→ **GOAL**
Gather each line of the listing that contains the string "perform". Uppercase and lowercase letters count as different.

=======

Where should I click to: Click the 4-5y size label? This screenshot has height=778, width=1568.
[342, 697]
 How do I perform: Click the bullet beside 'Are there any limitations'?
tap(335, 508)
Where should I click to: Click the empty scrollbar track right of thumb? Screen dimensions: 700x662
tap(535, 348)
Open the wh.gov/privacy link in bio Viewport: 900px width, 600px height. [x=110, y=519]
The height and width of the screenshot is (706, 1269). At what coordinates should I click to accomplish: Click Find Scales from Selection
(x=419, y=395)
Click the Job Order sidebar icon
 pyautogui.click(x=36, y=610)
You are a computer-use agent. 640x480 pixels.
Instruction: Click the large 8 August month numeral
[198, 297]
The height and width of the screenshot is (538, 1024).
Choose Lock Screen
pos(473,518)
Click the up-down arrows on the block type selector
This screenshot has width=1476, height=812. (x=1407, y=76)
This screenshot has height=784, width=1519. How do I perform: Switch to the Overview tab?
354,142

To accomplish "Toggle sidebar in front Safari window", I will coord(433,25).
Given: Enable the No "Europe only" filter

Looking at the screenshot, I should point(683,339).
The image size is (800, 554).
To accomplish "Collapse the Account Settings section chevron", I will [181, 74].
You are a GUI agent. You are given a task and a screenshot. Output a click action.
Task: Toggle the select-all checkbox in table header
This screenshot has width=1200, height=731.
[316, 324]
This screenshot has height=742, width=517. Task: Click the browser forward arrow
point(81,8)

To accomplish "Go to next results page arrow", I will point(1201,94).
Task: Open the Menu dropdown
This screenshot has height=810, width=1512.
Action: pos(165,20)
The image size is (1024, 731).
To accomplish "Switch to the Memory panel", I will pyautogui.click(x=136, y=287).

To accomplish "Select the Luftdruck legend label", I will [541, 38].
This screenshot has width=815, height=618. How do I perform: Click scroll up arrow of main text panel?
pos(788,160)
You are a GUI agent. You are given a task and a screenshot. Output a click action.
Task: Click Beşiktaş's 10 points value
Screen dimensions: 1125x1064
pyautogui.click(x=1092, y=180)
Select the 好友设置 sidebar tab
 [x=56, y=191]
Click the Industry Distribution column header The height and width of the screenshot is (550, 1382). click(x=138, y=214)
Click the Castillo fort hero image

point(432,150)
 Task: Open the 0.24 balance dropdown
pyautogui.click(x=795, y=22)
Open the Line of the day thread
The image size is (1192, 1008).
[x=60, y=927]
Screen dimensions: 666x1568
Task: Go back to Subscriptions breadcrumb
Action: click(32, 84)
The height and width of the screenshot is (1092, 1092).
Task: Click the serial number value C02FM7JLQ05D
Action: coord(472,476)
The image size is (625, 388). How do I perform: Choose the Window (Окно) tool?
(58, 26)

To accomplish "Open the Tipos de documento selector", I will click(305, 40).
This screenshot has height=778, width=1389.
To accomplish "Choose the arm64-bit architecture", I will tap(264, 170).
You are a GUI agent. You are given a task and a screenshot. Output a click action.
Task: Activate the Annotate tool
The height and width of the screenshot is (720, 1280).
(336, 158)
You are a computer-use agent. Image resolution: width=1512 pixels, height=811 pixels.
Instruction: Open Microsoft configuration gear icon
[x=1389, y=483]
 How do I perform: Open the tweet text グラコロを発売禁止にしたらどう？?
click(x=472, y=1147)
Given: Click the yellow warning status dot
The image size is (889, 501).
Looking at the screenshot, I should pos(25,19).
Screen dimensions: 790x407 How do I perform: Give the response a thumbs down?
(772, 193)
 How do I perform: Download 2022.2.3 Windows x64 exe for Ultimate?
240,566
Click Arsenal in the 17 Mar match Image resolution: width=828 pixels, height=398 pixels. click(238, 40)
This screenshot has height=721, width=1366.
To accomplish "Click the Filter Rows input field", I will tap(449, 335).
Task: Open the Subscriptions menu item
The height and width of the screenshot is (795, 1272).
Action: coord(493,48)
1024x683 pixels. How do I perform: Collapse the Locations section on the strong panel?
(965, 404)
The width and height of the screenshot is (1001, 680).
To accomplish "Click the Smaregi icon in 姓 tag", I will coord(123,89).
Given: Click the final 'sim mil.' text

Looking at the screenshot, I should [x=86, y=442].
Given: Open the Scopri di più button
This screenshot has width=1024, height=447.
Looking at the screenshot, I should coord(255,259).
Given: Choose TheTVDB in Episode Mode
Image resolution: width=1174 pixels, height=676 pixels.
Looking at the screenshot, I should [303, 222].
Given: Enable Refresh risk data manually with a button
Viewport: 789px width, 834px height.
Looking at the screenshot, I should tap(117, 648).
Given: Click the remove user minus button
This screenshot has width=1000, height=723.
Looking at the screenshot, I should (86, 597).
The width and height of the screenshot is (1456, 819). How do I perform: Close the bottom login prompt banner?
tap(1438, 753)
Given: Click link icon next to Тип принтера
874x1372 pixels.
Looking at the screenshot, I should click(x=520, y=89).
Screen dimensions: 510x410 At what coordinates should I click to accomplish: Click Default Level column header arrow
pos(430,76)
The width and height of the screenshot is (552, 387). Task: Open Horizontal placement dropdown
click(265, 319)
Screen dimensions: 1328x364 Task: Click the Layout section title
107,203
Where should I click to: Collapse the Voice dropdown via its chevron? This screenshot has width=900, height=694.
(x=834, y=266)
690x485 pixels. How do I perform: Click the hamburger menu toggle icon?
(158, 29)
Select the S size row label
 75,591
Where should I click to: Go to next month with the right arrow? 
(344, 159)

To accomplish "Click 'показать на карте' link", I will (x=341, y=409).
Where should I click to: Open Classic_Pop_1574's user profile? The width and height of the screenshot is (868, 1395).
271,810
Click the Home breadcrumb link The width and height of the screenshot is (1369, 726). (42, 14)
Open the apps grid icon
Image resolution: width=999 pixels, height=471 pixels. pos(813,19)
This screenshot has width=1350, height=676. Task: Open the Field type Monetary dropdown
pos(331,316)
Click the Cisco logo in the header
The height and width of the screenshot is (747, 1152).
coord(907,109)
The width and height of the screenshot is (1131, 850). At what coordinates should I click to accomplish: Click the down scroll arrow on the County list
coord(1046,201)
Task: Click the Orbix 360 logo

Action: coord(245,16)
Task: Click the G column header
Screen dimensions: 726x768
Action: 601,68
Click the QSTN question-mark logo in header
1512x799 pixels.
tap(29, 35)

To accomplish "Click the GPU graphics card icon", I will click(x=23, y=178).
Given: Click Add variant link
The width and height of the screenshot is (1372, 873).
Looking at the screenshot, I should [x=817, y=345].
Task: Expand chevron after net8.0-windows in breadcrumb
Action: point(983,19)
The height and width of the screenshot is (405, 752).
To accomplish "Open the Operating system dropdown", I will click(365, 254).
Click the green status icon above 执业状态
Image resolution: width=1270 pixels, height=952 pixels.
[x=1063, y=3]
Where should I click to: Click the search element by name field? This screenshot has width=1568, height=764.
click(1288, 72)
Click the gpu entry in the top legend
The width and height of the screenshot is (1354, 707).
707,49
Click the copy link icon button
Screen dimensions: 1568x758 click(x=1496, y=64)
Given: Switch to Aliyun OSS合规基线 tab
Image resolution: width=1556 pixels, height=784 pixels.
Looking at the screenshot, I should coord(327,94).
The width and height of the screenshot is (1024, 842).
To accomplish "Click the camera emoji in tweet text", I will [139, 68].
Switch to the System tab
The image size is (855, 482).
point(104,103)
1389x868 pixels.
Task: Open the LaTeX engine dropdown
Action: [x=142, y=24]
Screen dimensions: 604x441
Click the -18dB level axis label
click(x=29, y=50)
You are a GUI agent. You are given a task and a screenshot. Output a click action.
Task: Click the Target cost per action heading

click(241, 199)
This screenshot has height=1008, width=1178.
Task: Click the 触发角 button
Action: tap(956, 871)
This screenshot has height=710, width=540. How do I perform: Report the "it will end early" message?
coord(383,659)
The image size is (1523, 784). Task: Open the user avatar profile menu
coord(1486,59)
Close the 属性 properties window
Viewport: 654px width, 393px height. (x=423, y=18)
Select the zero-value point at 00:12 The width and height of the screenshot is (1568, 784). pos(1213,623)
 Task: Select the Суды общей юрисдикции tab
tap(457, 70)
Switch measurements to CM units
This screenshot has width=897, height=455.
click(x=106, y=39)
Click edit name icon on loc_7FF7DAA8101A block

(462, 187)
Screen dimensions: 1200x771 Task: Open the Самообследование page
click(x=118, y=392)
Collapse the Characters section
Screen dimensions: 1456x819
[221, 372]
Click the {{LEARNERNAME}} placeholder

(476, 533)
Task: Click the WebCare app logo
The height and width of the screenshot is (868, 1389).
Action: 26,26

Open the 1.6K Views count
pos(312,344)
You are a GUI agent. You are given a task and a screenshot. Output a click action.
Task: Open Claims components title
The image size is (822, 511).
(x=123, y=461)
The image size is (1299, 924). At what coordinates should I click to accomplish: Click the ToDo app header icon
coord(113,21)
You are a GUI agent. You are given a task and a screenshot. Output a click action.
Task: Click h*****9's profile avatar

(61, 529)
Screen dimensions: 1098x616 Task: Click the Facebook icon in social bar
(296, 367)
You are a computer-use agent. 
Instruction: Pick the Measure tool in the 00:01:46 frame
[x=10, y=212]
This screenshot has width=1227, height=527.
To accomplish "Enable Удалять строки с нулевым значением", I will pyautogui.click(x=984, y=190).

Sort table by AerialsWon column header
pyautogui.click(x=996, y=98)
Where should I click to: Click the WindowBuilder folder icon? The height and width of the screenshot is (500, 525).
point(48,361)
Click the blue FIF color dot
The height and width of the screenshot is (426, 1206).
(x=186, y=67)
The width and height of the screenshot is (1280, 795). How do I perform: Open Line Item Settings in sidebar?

=======

→ **FINISHED ANSWER**
 How do I perform: Click the bullet beside 'Are there any limitations'?
This screenshot has height=784, width=1519. How do I perform: Switch to the Overview tab?
This screenshot has width=815, height=618. How do I perform: Click scroll up arrow of main text panel?
The image size is (625, 388). How do I perform: Choose the Window (Окно) tool?
 How do I perform: Open the tweet text グラコロを発売禁止にしたらどう？?
Screen dimensions: 790x407 How do I perform: Give the response a thumbs down?
 How do I perform: Download 2022.2.3 Windows x64 exe for Ultimate?
1024x683 pixels. How do I perform: Collapse the Locations section on the strong panel?
The width and height of the screenshot is (1456, 819). How do I perform: Close the bottom login prompt banner?
690x485 pixels. How do I perform: Click the hamburger menu toggle icon?
This screenshot has height=710, width=540. How do I perform: Report the "it will end early" message?
The width and height of the screenshot is (1280, 795). How do I perform: Open Line Item Settings in sidebar?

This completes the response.